Jordan: No, our goal was always to have very rich narratives. That's what excites Mitch and I, we love that storytelling. I think as you said though, the challenge was that we needed to build a strong backbone to the engine and we knew we wanted strong tactical interaction, but we were also developing this editor so that players could develop their own stories. That is something we were excited to enable, because Shadowrun as a tabletop RPG has always been about everybody being able to tell their stories, not just us. It's a shared universe. But we frankly underestimated how much extra load that was going to be to do, to create a releasable editor. So the time for us to tell our story got shorter, so what ended up in the first Shadowrun returns was maybe 40% of what we had already written. That's also why it was more linear than we intended.
Mitch: Sorry, it was actually 25% [laughs]. I went back and did the maths.
Jordan: Yeah. And all that's a matter of learning your engine and learning your tools, so when we went back to do Dragonfall we are able to tell a much richer and less linear story.
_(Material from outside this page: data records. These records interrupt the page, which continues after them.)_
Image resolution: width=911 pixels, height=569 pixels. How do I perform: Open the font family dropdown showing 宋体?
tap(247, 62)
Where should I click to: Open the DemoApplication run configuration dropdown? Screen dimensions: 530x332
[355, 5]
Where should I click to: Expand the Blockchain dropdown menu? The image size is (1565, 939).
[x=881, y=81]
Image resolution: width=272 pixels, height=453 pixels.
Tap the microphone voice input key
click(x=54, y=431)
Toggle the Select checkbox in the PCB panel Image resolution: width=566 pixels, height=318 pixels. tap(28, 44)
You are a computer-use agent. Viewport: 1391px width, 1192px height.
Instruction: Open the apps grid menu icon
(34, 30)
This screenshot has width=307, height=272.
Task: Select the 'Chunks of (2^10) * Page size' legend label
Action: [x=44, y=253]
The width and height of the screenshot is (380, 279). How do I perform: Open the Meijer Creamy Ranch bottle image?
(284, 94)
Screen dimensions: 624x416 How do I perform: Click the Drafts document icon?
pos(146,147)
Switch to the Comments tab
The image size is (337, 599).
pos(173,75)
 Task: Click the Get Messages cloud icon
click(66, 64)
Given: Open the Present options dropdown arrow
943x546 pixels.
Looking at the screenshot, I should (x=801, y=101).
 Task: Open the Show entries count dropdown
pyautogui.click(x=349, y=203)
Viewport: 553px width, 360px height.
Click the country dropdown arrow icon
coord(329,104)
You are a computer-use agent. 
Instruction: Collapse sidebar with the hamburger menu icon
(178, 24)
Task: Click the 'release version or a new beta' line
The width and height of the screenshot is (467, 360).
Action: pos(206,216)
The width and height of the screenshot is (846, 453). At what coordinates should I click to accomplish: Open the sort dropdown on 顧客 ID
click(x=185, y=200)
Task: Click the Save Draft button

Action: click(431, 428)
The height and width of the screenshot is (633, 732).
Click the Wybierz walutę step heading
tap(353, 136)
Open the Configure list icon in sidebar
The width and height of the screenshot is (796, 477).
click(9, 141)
Mitch: And now that we're doing Hong Kong, we're building on that experience again. Besides building on all the great features that went into the Dragonfall Director's Cut, and all the changes that we made and the upgrades that we made, our process for creating these stories and these characters has evolved. We've got sort of a toolset for how to come up with the stories, which makes it much easier for us. It got much, much faster.